Patterns for embedding agent runs
Pattern 1: Independent analysis thread
Run the agent on a fresh thread per CI event. No shared state between runs. Each analysis is self-contained:
# GitHub Actions
- name: Code Review
run: npx tsx scripts/codex-review.ts
env:
OPENAI_API_KEY: ${{ secrets.OPENAI_API_KEY }}
BASE_SHA: ${{ github.event.pull_request.base.sha }}
HEAD_SHA: ${{ github.event.pull_request.head.sha }}
PR_NUMBER: ${{ github.event.pull_request.number }}
Pattern 2: Persisted thread across pipeline stages
Start a thread, persist the ID, and continue it in later pipeline stages. Useful when later stages need context from earlier ones:
// Stage 1: Plan
const thread = await codex.threads.start({ model: "cwg-2.2" });
await thread.run("Create an implementation plan for this feature.");
await fs.writeFile(".codex-thread-id", thread.id);
// Stage 2: Implement (separate job, reads the thread ID)
const threadId = await fs.readFile(".codex-thread-id", "utf-8");
const resumed = await codex.threads.resume(threadId);
await resumed.continue("Implement the plan you created in the previous stage.");
Pattern 3: Parallel agent fan-out
For work that can be done in parallel — reviewing multiple services, generating tests for separate modules — fan out to multiple threads:
const services = ["api", "web", "workers", "db-migrations"];
const reviews = await Promise.all(
services.map(async (service) => {
const thread = await codex.threads.start({ model: "cwg-2.2" });
return thread.run(
`Review the changes in the services/${service} directory for issues.`
);
})
);
// Aggregate results
const allIssues = reviews.flatMap((r) => r.output?.issues ?? []);
await createAggregatedReviewComment(prNumber, allIssues);
Choosing the right tool
| Scenario | Tool |
|---|---|
| Simple PR review from a trusted prompt | Codex CLI codex exec |
| PR review from forks with untrusted input | openai/codex-action (security layers) |
| Custom orchestration with conditional logic | TypeScript SDK |
| Python ecosystem, existing automation scripts | Python SDK / JSON-RPC |
| Multi-stage pipeline with shared agent context | SDK with persisted thread IDs |
| Parallel analysis of multiple components | SDK with fan-out |
The CLI is simplest. The GitHub Action is safest for untrusted input. The SDK is most flexible. Choose based on how much control you need over what the agent does and how its output is consumed.

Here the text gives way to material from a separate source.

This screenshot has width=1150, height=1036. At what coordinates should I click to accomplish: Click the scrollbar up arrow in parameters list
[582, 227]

SDKs give you programmatic control over agent behavior
Thread lifecycle, tool approval callbacks, streaming progress, and structured output parsing — the SDKs expose every part of the agent loop as typed APIs rather than string parsing.
Tool approval is your CI security boundary
The onToolUse callback lets you auto-approve reads, conditionally allow writes, and deny everything else. More granular than sandbox levels alone.

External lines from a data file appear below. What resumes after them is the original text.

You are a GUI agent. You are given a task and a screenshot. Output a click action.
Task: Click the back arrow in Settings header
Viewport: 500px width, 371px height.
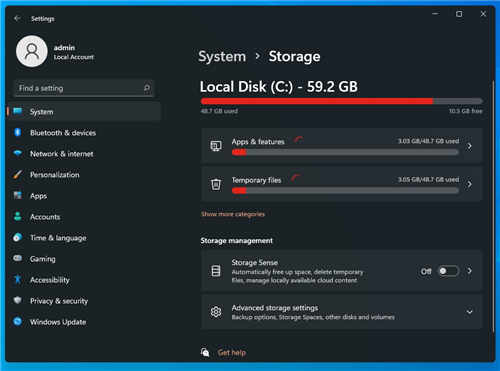pyautogui.click(x=17, y=18)
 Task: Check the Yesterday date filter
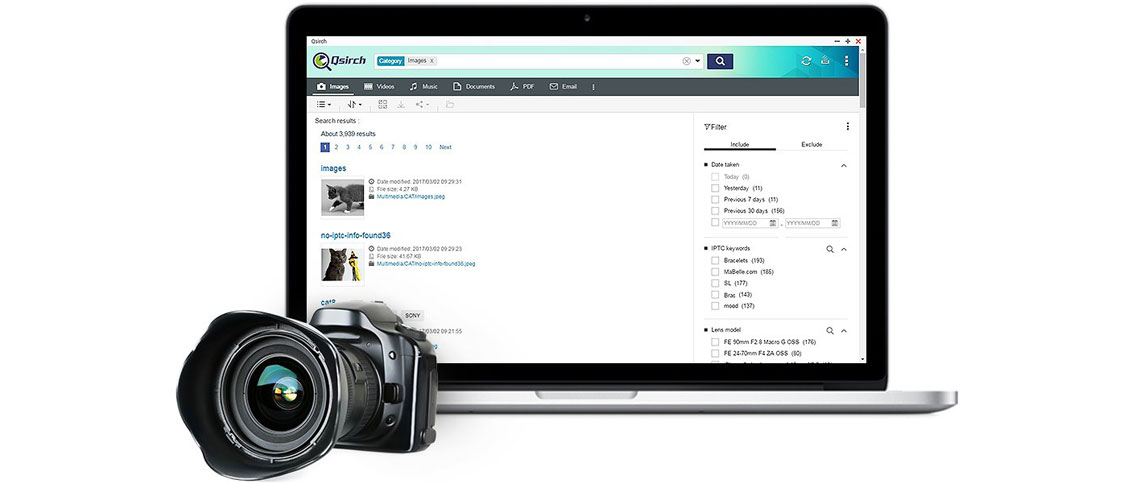click(715, 188)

Persist thread IDs across pipeline stages
Write the thread ID to a file between pipeline stages. Later stages resume the thread with full context rather than starting fresh.
Structured output makes agents composable
Output schemas turn agent responses into typed objects. Downstream steps consume data, not parsed text.
Choose based on control needs
CLI for simple runs. GitHub Action for untrusted input. SDK for custom orchestration, conditional logic, and multi-stage workflows.